• [DIRECTIONS]:
Would you please copy every line from the records that contains the word "target"?

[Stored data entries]
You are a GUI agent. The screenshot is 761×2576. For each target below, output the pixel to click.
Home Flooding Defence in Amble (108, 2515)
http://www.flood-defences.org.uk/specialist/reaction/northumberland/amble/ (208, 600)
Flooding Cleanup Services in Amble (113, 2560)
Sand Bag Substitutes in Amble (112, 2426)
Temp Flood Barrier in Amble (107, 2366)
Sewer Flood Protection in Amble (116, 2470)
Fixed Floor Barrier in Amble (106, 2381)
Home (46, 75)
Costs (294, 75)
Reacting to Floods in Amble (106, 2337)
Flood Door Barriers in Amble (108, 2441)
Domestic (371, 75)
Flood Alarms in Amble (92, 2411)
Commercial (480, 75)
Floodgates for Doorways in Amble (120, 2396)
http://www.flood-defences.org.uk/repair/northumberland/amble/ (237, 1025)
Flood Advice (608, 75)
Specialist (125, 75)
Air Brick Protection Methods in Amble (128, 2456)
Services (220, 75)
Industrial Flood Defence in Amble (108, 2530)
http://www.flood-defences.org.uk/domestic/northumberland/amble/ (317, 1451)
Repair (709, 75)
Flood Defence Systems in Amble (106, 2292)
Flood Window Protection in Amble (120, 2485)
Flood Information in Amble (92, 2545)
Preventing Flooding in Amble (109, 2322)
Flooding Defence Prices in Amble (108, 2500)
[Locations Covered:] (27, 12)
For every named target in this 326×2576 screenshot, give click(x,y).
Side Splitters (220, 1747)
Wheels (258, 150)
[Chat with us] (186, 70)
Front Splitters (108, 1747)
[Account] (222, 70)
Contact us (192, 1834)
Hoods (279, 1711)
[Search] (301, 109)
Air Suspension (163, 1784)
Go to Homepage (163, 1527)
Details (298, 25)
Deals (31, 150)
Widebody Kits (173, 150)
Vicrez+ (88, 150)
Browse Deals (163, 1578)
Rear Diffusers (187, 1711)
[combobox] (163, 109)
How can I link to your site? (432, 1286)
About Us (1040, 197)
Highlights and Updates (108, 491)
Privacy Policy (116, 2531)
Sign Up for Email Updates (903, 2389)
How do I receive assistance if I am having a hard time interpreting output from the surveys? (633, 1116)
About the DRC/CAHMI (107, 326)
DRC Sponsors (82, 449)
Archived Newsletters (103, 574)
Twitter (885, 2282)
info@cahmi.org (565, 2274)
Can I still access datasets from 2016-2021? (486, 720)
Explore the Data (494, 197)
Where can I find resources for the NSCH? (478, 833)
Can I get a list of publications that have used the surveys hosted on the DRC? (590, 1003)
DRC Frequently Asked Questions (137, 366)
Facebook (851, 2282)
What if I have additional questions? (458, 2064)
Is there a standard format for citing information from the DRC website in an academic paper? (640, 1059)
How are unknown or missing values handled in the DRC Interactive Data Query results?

• [THE ANSWER]:
You are a GUI agent. The screenshot is 761×2576. For each target below, output the pixel to click.
For every named target in this 326×2576 screenshot, give click(x,y).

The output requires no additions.